SPECIFICATION Precision weighing systems A known precision weighing system consists of a load receiver and a load meter. The load meter comprises a load equalizer, or equilibrium producer, a transducer and an indicator.

The load meter can include, for example, a testing body with strain gauges of the wire resistance type stuck on it. The testing body undergoes mechanical distortions which depend on the force F transmitted by the load receiver receiving a mass M. These distortions cause a variation in the resistance of the ,strain gauges which, with the aid of a suitable installation and an external supply, produces an electric signal which is a function of the force F.

The force F and the mass M are linked the relationship: F=Mg, g being the acceleration due to gravity. It is well known that g varies from place to place, its value at any place depending upon the latitude and altitude of that place. To take account of these variations, it is necessary, in the case of known high precision weighing systems, to calibrate each weighing system at its place of use, so that a sufficiently skilled person, having available the equipment necessary for the calibration, must be present at the place of use and each change in the place of use necessitates a new calibration. It is an object of the present invention to avoid these disadvantages.

According to a first aspect of the present invention, there is provided a method of calibrating a weighing system which includes a transducer which produces a signal in accordance with a force exerted by an article to be weighed, the method involving, in order approximately to compensate for the fact that the effect of gravity is not the same at all latitudes and altitudes, introducing into the weighing system a calibration signal or calibration signals relating to the latitude and the altitude of the place where the calibration is effected.

According to a second aspect of the invention, there is provided a method of weighing, using a weighing system that has been calibrated by a method according to the first aspect of the invention, in which there is introduced into the weighing system a correction signal or correction signals relating to the latitude and the altitude of the place where the weighing is effected.

According to a third aspect of the invention, there is provided a precision weighing system including a transducer which produces a first signal in accordance with a force exerted by an article to be weighed, means for modifying that signal with another signal or other signals in accordance with the latitude and altitude of the place where the weighing system is situated, in order approximately to compensate for the fact that the effect of gravity is not the same as all latitudes and altitudes, and means for receiving the modified signal and using it to indicate and/or record the weight of the article.

Known mathematical formulae permit the acceleration due to gravity to be calculated for any place, knowing its latitude and its altitude, regarding the earth as an ellipsoid.

Thus, g, in metres per second per second, at sea level and at A degrees latitude is given by the following relationship: g=9.780318 (1+0.0053024 sin2A-0.0000059 sin22A) This value of g must be reduced for each metre above sea level by 2 X 10-6 metres per second per second.
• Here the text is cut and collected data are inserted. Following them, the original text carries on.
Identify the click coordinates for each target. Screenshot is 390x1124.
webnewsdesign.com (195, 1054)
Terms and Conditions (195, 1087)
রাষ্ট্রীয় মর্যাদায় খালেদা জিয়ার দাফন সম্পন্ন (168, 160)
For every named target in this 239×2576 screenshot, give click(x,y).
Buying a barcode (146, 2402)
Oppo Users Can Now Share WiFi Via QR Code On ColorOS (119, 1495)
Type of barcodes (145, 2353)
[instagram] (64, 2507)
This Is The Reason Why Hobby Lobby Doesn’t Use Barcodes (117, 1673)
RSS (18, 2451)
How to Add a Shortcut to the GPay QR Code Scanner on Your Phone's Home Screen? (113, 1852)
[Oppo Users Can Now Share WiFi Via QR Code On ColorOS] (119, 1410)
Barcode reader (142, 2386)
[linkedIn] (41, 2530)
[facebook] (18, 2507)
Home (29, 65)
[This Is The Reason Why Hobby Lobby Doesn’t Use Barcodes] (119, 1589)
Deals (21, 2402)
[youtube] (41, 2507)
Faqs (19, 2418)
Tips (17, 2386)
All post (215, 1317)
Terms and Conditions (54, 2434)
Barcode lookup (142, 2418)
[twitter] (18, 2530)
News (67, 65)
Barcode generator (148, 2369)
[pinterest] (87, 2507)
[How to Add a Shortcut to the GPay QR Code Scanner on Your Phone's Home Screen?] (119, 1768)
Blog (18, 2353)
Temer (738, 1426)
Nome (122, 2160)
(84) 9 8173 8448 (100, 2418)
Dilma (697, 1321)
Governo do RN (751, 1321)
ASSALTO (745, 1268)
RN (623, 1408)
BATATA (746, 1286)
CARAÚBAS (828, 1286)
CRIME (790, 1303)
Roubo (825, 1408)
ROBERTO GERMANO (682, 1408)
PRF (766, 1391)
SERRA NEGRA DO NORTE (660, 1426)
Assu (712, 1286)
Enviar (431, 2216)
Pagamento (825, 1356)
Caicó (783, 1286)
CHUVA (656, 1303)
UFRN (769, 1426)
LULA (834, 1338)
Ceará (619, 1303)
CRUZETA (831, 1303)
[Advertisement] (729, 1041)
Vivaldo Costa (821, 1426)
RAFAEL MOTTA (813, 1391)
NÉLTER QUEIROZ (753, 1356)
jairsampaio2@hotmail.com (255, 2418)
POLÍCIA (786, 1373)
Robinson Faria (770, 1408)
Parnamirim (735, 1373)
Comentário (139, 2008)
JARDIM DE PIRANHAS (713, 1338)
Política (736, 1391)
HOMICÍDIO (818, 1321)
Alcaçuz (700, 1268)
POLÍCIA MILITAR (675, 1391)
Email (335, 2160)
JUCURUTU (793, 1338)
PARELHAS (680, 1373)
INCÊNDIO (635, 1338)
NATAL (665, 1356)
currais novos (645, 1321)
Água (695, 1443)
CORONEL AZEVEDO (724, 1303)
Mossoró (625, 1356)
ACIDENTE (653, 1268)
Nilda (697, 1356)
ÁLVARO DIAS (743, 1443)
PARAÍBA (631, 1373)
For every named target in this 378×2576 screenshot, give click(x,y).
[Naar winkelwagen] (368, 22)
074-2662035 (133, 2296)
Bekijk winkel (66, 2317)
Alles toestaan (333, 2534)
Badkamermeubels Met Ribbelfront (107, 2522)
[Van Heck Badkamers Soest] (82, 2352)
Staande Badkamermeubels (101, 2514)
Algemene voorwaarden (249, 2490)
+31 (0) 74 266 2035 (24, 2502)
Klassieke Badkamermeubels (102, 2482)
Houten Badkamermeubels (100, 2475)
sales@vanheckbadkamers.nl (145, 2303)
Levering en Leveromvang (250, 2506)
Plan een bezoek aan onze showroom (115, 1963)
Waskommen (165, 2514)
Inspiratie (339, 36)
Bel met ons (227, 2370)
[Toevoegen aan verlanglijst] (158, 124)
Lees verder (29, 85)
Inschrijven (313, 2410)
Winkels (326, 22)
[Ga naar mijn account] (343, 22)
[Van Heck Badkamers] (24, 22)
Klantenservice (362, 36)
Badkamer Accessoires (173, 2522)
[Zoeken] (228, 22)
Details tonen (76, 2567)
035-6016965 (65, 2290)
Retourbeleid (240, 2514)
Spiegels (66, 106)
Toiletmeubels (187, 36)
According to the invention, therefore, in order to cover all the places of use envisaged for a weighing system, cutting up into elementary zones by latitude and by altitude is accomplished, taking account of the sought precision. To each zone a corrective co-efficient is attributed and into the weight calculation chain are input, first of all, for the calibration, the correction co-efficients corresponding to the zone of latitude and to the zone of altitude of the palce of calibration and afterwards, for the regulation in terms of the place of use, the correction co-efficients corresponding to the zone of latitude and to the zone of altitude of the place of use.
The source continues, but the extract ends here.